::: Records supplied

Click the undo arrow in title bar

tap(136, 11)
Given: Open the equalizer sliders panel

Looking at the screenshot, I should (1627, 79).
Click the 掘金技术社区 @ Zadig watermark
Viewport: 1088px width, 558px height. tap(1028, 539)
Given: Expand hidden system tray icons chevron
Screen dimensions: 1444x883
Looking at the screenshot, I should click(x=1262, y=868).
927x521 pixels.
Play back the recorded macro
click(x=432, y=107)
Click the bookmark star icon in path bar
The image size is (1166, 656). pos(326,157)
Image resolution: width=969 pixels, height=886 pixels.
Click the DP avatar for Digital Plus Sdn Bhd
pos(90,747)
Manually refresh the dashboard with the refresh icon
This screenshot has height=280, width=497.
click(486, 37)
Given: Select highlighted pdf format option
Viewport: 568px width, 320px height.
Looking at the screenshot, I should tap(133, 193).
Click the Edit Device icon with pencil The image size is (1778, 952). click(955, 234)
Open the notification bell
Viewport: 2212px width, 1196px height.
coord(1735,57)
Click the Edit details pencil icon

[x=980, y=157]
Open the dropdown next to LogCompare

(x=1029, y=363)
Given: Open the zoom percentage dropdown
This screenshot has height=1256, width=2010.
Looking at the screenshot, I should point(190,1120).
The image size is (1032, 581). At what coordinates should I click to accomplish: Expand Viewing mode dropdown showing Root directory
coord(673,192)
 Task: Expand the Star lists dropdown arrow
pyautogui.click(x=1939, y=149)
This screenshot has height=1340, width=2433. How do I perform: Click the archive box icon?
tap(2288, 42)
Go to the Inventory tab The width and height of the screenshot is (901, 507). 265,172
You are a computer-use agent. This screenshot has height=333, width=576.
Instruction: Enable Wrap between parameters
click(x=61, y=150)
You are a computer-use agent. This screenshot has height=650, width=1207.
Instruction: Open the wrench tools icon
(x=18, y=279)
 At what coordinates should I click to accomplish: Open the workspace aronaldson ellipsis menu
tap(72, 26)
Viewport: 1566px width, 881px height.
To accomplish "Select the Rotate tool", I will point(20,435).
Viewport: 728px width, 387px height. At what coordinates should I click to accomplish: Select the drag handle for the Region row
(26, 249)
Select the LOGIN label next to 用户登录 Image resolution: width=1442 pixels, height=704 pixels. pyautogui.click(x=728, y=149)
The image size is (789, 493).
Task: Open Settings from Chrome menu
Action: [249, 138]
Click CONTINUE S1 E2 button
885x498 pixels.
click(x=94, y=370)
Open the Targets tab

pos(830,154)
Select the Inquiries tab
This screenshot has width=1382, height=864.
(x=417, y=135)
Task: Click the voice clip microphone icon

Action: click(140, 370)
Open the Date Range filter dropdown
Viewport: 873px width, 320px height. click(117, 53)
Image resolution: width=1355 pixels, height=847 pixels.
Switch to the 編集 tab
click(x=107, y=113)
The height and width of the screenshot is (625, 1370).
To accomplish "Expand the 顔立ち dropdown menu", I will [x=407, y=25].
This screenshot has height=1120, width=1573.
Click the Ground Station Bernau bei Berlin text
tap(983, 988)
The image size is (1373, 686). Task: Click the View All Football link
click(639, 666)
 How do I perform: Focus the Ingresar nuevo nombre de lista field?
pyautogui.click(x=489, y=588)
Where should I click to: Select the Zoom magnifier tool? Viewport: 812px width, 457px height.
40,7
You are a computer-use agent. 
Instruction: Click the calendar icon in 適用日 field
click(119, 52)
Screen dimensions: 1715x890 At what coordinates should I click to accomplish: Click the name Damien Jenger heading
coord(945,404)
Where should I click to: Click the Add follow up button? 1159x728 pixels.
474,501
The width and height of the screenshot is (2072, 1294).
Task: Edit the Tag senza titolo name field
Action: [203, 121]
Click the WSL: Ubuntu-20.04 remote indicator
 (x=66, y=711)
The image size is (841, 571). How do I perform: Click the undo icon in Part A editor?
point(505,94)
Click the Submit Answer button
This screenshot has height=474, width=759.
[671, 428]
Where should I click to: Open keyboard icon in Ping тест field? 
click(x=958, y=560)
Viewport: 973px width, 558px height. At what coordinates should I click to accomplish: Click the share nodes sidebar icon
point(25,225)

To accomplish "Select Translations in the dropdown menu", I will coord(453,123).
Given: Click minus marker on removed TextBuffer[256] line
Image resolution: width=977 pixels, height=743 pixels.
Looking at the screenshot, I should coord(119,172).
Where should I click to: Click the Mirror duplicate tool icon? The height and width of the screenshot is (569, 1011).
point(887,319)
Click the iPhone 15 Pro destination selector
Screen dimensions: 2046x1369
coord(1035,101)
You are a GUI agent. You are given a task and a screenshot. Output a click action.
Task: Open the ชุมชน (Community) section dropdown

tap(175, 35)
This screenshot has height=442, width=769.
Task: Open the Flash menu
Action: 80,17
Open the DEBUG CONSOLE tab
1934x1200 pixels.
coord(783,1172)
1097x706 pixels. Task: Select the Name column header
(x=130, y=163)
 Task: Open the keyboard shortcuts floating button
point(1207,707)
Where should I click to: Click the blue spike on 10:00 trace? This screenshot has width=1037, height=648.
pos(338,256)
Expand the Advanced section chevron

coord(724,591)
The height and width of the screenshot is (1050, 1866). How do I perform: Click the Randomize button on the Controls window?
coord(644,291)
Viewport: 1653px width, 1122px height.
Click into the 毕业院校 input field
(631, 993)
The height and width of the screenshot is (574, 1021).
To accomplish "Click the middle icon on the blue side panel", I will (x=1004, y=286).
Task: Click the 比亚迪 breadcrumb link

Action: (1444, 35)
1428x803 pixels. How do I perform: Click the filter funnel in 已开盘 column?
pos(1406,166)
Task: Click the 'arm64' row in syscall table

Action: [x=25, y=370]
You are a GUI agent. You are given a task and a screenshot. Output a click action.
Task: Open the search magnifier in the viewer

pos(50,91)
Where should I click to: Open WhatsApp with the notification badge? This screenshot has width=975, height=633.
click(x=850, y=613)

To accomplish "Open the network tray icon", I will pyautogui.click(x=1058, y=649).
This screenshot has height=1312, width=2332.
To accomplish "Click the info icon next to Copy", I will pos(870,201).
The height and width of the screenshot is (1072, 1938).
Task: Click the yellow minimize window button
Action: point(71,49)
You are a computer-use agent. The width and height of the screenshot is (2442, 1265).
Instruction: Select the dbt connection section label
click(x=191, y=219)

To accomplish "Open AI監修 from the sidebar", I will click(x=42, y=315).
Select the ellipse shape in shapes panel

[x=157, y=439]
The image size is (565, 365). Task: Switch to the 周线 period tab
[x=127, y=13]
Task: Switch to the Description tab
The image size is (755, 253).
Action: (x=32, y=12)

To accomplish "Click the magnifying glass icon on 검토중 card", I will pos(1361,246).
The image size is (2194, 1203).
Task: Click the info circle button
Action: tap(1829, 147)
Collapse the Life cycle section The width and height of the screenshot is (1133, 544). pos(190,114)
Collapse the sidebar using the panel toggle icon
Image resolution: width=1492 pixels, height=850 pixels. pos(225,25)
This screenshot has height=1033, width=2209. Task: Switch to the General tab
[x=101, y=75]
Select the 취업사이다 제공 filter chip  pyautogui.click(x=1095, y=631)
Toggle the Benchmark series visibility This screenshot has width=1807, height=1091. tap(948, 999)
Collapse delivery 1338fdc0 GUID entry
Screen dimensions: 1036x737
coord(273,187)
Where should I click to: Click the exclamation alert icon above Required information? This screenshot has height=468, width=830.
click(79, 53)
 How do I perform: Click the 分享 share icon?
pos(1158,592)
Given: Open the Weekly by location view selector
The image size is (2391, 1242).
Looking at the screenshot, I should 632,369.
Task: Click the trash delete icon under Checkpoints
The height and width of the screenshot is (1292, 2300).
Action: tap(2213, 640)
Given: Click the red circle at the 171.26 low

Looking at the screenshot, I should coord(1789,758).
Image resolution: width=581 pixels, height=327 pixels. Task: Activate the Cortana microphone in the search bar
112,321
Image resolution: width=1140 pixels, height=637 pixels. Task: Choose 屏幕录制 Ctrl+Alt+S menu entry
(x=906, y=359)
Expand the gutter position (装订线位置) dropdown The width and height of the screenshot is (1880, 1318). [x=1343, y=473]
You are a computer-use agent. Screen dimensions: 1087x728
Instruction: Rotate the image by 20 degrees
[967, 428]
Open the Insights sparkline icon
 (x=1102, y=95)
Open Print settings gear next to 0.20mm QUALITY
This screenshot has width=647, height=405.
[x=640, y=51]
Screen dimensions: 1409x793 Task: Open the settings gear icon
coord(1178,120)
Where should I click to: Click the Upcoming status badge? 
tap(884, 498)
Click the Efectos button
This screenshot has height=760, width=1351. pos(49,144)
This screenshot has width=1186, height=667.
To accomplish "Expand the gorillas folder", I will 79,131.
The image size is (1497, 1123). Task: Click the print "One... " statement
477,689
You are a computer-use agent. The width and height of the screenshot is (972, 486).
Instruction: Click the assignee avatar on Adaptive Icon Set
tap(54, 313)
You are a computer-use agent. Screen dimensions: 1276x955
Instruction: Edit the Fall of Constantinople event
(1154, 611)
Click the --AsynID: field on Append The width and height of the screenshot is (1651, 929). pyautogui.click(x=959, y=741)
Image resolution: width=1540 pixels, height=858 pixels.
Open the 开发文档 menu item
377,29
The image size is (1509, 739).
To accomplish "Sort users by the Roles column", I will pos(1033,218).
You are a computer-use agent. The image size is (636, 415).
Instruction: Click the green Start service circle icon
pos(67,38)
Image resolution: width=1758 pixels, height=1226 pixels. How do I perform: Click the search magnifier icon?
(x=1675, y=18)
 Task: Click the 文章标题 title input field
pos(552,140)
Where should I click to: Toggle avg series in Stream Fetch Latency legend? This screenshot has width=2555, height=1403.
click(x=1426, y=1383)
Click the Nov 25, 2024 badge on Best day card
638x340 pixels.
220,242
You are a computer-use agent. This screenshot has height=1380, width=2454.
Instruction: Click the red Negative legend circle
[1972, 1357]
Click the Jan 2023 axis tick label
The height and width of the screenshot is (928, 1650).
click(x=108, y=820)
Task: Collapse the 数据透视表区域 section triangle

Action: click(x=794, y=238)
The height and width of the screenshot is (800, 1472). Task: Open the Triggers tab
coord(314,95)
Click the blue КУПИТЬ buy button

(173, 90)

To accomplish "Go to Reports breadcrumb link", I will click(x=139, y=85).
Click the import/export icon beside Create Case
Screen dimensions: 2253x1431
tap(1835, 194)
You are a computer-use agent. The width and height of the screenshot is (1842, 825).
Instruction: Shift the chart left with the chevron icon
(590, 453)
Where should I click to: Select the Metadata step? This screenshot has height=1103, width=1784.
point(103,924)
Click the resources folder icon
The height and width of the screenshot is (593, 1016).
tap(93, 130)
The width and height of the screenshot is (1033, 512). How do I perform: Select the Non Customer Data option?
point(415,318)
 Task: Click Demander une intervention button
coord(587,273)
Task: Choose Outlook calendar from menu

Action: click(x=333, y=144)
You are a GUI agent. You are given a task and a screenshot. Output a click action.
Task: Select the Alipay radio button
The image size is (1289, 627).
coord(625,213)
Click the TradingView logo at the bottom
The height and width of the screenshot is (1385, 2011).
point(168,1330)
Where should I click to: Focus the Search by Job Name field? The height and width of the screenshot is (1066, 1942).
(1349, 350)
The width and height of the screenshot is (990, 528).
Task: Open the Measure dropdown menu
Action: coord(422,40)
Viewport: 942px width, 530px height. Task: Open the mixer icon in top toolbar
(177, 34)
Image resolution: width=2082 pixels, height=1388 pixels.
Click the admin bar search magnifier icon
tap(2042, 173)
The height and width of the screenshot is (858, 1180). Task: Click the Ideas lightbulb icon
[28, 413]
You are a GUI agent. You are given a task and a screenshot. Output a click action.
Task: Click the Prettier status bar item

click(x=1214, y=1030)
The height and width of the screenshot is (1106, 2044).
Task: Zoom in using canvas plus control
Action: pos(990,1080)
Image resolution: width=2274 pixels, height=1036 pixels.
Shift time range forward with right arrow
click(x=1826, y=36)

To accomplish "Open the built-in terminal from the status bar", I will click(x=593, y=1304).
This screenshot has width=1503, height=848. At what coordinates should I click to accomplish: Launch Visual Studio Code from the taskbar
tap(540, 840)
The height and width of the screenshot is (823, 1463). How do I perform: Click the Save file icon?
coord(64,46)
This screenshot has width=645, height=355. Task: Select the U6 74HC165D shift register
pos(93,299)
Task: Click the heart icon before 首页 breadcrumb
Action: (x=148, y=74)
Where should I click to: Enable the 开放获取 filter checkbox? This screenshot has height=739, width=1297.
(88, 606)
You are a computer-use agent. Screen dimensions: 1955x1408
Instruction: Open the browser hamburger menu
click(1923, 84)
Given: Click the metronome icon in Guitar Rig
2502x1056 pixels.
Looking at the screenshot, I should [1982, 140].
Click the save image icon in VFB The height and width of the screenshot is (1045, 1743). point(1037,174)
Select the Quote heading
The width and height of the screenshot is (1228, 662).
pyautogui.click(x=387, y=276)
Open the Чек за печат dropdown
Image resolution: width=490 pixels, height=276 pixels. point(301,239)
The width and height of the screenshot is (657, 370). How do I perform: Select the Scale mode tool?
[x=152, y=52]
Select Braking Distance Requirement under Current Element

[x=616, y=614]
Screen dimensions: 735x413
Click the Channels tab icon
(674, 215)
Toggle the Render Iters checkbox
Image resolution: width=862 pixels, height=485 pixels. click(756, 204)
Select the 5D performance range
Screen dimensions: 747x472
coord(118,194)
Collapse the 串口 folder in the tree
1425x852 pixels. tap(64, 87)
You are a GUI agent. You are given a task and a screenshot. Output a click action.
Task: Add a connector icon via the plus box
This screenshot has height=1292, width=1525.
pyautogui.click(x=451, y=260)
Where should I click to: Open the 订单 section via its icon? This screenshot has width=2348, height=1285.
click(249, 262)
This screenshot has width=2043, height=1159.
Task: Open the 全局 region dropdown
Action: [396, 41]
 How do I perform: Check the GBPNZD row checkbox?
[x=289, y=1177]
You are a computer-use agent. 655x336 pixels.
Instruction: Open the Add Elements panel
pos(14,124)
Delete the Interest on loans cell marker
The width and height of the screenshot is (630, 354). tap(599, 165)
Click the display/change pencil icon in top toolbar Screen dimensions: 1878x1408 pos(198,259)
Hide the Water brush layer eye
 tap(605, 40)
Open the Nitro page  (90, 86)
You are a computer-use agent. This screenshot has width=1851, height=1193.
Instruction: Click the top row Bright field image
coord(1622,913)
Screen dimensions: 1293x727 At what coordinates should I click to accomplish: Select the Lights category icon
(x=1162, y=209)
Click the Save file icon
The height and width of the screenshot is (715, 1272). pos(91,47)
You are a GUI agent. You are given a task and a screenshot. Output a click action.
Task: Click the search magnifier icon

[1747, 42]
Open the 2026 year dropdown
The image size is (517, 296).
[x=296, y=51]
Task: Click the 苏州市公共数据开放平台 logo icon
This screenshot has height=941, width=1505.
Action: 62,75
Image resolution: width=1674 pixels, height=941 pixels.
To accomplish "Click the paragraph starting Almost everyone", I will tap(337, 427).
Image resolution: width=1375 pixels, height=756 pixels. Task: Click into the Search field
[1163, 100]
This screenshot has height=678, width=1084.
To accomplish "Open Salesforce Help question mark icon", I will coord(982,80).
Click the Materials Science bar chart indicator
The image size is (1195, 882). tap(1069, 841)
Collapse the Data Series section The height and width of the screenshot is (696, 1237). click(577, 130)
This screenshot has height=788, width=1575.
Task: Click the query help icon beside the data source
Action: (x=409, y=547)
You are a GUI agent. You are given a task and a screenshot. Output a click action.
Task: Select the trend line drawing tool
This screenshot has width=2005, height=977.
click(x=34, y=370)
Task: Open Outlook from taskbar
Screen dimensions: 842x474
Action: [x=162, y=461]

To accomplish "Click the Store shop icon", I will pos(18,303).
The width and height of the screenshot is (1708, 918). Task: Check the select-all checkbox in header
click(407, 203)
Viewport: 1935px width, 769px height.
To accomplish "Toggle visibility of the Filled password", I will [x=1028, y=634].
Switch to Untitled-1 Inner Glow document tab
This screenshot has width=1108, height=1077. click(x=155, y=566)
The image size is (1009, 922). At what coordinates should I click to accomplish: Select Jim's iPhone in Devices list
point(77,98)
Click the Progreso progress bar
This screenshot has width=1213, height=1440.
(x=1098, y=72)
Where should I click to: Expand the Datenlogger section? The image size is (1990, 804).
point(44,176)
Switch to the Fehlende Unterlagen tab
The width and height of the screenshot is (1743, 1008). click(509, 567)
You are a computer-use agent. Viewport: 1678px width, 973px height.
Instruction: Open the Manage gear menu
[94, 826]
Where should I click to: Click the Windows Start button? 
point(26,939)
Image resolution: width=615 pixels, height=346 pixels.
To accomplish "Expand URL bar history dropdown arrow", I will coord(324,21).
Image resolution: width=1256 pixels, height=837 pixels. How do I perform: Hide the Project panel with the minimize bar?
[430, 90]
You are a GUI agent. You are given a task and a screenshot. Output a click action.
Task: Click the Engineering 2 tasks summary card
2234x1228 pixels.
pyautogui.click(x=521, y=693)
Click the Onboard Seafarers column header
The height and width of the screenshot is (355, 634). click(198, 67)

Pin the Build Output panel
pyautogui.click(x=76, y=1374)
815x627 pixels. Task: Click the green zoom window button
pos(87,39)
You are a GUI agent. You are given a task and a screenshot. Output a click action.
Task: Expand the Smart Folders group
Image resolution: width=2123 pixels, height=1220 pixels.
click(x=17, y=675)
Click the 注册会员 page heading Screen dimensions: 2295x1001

::::::

**Activity:**
All that is wanted is the number of lines in the records that include the string "page".

**Solved problem:**
2